First of all, the distillery, La Alteña, is completely family-owned, and has been for seventy-seven years. My mother, my sisters, my wife, and I now run the distillery together. It is located in the highlands of Arandas in Jalisco, Mexico. From one distillery we make two completely different types of tequila, Tapatío and Ocho.
What are the biggest differences between Tapatío and Ocho?
Tequila Ocho is more conceptual while Tapatío is traditional. The process of making Tapatío honors the past—it has been the same since my grandfather owned the distillery. Tapatío tries to keep a consistent flavor, a flavor that someone might recognize upon tasting it. With Tapatío, the distillers modify the process to make sure the flavors are consistent.
Tequila Ocho is the opposite and its process looks to the future. It uses the idea of terroir. Tomas and I developed a new way to elaborate the tequila. We use agave plants from different fields, and we don’t modify the flavors at all. We instead allow the agave plant to express specific flavors, depending on where the plant was grown. That is what terroir means: letting the flavor express itself depending on where its materials come from. Vintners use this process widely with their grapes to elaborate flavors for wine. In this case, we use it with agave. Every time we use a different origin, we find very different flavors. That is what makes each bottle of Tequila Ocho unique.
How would you describe the flavor of agave?
That is tough. It’s like asking, “How do you describe the flavor of a tomato?” Everyone knows what a tomato tastes like, but it’s hard to describe the flavor. If I had to describe the flavor I would use words like peppery and earthy, with a hint of caramel. Each plant gives us different flavors, and for Tequila Ocho, we allow those flavors to be expressed.
How does your partnership work with Tomas Estes long-distance?
Basically, I am the distiller. I chose the fields, the plants, and oversee production. Tomas represents the brand globally. He is the public relations person while I am behind the scenes. I make the stuff, and he moves it. I am the producer; he is the
promoter.
How has Tequila Ocho been received?
It has been incredibly well-received, and it is growing at a rate we are very happy about. Last year we had a 50 percent growth rate year-over-year on a global scale, and we’re expecting at least the same level of growth this year. We’re constantly being introduced in more countries, and the brand is getting a very good reputation. Right now, we’re exporting to about fifteen countries, but it is sure to be twenty-five very soon. Our market in Europe is growing more quickly than in the United States, and we’re also growing into Asia and Africa. These are not necessarily huge tequila markets, but they are markets in which the brand is appreciated.
When you are at home and celebrating, what is your favorite type of tequila to drink?
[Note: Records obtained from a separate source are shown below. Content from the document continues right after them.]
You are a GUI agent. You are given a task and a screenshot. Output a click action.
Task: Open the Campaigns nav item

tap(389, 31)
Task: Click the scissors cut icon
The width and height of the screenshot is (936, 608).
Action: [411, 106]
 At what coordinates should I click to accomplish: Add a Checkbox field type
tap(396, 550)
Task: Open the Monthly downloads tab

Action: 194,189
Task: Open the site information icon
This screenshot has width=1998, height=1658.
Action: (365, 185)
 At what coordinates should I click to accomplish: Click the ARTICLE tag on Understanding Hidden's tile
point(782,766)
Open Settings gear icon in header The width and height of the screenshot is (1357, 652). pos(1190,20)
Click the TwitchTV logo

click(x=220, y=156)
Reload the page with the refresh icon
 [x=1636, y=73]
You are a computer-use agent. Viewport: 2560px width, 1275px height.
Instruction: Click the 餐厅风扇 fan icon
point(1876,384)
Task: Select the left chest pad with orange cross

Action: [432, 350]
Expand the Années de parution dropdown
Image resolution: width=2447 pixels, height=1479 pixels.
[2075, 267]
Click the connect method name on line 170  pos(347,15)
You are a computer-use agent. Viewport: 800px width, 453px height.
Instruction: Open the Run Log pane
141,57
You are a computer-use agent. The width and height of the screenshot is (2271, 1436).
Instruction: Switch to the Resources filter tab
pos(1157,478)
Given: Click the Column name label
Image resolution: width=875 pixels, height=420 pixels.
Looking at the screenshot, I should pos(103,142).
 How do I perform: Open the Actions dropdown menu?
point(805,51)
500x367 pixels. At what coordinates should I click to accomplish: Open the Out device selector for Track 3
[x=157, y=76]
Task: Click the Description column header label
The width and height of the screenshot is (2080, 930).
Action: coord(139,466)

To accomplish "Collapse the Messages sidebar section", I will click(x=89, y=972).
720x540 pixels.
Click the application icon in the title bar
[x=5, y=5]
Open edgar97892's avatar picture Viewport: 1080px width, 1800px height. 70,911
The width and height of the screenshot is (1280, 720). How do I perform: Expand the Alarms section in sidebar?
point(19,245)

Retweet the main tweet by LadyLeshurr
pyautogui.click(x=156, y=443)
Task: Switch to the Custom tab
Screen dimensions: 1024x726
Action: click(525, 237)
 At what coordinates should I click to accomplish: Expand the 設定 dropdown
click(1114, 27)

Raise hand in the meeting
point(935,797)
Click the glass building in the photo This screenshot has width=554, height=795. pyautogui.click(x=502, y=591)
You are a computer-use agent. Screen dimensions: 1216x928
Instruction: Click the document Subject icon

All of them. All my tequilas are like my children; I don’t have a favorite. I love them all for different reasons. Sometimes, one really excels in behavior and character. Depending on my own mood, sometimes I get along better with one than with another, but I love all of my tequilas—my Blanco as much as my Añejo, as much as my Reposado, as much as any bottle of Ocho. Which I chose really depends on the occasion.